3. Summarize and display useful information in a readable format.


---

###  Dataset (Hardcoded, you're simulating receiving raw data):

```python
# Customer IDs
customer_ids = [101, 102, 103, 104, 105, 106, 103, 102]

# Customer Names
customer_names = ['Alice', 'Bob', 'Charlie', 'Diana', 'Eve', 'Frank', 'Charlie', 'Bob']

# Customer Locations
customer_locations = ('New York', 'California', 'Texas', 'Florida', 'New York', 'Texas', 'Florida', 'California')

# Purchases: dictionary of ID: total amount spent
purchases = {
    101: 250.50,
    102: 100.00,
    103: 340.75,
    104: 80.00,
    105: 150.50,
    106: 300.25
}

# Emails (some duplicates, some invalid)
emails = [
    'alice@gmail.com', 
    'bob@yahoo.com', 
    'charlie@gmail.com', 
    'diana@yahoo.com', 
    'eve@gmail.com', 
    'frank@outlook.com',
    'bob@yahoo.com',
    'invalidemail.com'
]
```

---

###  TASKS:

**Part A: Data Cleaning**

* 1. Find and remove duplicate customer IDs.
* 2. Find and remove duplicate customer names.
* 3. Remove invalid emails (a valid email should contain `@` and a dot `.`).

**Part B: Set Operations**

* 4. Use sets to find:

  * Unique customer locations
  * Unique valid email providers (gmail, yahoo, outlook, etc.)

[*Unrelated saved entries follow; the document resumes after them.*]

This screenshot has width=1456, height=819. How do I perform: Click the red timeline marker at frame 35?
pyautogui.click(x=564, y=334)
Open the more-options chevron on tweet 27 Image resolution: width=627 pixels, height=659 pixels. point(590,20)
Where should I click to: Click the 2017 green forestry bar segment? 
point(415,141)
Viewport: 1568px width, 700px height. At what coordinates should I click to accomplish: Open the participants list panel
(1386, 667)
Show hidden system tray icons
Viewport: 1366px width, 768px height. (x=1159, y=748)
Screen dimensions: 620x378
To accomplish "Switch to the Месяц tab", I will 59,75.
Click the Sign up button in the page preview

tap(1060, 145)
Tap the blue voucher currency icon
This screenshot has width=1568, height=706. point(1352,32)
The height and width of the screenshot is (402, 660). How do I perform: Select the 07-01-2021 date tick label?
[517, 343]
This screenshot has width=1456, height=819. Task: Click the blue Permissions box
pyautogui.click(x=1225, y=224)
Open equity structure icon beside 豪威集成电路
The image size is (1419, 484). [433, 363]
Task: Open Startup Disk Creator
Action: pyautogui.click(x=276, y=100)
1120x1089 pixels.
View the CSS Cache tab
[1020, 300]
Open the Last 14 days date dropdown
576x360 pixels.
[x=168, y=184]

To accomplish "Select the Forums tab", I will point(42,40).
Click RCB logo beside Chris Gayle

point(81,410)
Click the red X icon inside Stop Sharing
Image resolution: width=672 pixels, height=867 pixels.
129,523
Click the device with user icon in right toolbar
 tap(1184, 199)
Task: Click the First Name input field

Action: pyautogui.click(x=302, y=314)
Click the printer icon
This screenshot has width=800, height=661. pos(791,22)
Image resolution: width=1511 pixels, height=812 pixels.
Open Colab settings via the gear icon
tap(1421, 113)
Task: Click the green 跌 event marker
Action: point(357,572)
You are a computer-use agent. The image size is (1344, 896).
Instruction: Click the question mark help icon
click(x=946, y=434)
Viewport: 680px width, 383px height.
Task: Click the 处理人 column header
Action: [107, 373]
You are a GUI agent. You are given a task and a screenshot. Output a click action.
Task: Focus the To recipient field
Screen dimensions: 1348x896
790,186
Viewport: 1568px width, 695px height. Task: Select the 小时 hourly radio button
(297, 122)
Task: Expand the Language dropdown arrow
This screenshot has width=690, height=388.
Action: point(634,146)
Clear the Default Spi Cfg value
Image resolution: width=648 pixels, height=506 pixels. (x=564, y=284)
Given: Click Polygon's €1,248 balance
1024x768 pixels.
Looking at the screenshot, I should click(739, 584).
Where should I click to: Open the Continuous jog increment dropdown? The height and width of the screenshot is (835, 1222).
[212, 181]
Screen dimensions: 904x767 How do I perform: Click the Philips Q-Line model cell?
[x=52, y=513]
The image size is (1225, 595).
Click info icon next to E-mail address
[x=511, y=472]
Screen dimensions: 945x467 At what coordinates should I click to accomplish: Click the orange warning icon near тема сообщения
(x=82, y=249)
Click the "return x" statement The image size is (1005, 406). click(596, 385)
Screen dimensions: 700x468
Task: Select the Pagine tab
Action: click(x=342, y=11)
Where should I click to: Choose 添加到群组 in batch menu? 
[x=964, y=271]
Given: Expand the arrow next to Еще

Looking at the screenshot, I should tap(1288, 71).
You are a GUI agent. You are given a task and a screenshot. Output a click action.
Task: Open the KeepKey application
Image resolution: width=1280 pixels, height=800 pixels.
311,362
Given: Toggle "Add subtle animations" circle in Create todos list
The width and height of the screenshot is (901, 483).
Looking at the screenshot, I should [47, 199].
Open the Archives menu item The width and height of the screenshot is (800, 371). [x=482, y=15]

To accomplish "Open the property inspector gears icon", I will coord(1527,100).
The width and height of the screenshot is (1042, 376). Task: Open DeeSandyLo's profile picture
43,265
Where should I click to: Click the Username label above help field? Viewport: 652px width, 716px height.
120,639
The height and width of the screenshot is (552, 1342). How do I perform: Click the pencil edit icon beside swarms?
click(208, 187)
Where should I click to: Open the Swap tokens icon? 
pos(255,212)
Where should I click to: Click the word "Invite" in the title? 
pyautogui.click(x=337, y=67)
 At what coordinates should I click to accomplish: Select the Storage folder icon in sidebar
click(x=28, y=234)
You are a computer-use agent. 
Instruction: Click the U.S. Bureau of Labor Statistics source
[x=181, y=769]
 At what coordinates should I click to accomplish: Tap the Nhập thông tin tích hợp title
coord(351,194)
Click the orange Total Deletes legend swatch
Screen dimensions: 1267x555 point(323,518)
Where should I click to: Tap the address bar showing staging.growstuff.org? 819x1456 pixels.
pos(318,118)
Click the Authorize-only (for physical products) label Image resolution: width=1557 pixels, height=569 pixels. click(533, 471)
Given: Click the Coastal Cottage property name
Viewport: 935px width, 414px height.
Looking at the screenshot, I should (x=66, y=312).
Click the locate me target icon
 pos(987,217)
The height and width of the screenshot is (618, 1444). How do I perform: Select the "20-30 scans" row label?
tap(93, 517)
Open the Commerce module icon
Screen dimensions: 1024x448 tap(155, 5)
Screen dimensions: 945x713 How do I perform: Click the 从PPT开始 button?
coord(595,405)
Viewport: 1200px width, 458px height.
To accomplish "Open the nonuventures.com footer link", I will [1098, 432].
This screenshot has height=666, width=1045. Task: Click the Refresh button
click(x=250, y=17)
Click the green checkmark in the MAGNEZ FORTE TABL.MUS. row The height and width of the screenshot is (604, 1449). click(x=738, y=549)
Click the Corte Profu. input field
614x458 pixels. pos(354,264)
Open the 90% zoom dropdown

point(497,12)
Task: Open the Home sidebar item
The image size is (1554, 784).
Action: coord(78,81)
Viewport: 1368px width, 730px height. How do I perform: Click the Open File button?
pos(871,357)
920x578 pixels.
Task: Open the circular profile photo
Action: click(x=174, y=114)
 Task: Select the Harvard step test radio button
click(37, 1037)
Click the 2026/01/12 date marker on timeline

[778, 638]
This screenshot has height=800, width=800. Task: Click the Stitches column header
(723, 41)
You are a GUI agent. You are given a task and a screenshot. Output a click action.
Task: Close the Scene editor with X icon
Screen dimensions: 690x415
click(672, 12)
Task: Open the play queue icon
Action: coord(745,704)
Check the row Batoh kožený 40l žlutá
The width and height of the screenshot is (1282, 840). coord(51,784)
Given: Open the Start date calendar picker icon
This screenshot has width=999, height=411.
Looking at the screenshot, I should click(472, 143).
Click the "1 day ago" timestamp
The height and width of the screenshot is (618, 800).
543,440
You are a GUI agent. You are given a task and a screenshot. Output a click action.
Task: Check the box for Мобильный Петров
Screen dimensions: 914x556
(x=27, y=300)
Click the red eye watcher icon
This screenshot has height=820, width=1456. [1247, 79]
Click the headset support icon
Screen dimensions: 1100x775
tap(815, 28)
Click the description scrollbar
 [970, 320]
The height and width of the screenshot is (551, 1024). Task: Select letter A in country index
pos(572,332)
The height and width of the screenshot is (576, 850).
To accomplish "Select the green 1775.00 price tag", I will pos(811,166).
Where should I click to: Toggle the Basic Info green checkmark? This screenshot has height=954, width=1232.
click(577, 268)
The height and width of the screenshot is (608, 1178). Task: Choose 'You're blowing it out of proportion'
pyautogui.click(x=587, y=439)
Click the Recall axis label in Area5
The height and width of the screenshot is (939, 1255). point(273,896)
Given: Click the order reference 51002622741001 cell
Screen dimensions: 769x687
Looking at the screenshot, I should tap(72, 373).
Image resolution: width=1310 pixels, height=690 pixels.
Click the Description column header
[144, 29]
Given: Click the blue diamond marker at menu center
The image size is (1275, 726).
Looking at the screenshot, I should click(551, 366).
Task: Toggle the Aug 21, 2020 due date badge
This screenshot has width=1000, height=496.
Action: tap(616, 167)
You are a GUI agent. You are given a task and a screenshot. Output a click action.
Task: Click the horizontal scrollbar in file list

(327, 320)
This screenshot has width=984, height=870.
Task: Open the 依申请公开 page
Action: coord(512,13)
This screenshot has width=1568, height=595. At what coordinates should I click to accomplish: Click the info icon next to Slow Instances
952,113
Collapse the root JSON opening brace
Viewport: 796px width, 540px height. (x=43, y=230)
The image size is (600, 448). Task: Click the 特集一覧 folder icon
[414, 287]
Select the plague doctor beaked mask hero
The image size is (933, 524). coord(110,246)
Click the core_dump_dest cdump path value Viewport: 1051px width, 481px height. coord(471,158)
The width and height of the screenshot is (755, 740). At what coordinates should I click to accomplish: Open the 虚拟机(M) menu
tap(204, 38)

**Part C: Dictionary Operations**

* 5. Calculate:

  * Total revenue (sum of all purchases)
  * Average purchase amount
  * ID of customer who spent the highest amount

**Part D: Data Summary (Final Output)**

* 6. Print out:

  * Total number of unique customers.
  * Total revenue and average purchase.
  * Unique locations.
  * Unique email providers.

---

###  **RULES** (to simulate real life conditions):

* DO NOT use Pandas, Numpy, or external libraries yet.
* Use only core Python, lists, tuples, dictionaries, sets, loops, if-else, and functions if you can.
* Comment your code to explain your thinking.
* Aim for clean, readable code.

---

###  Bonus (Optional — Extra Credit)

* Write functions for each of the above steps.
* Handle edge cases where possible.

---

## Deliverables

When you're done, add your complete Python solution either:

- Below this markdown (if in a notebook), or
- In a separate `.py` file (e.g., `solution.py`) in the same repository.
- Or feel free to upload your solution to any AI for feedback

This project is designed for self-practice or group learning. Use it to test your understanding of Python data structures and logic building in real-world scenarios.

---

> This will test your full understanding of:
>
> * Python data structures
> * Logic building
> * Real-world problem solving

---



The code cell below provides the full dataset you'll use for this exercise. Review it before starting your analysis.

In [3]:
# Customer IDs
customer_ids = [101, 102, 103, 104, 105, 106, 103, 102]

# Customer Names
customer_names = ['Alice', 'Bob', 'Charlie', 'Diana', 'Eve', 'Frank', 'Charlie', 'Bob']

# Customer Locations
customer_locations = ('New York', 'California', 'Texas', 'Florida', 'New York', 'Texas', 'Florida', 'California')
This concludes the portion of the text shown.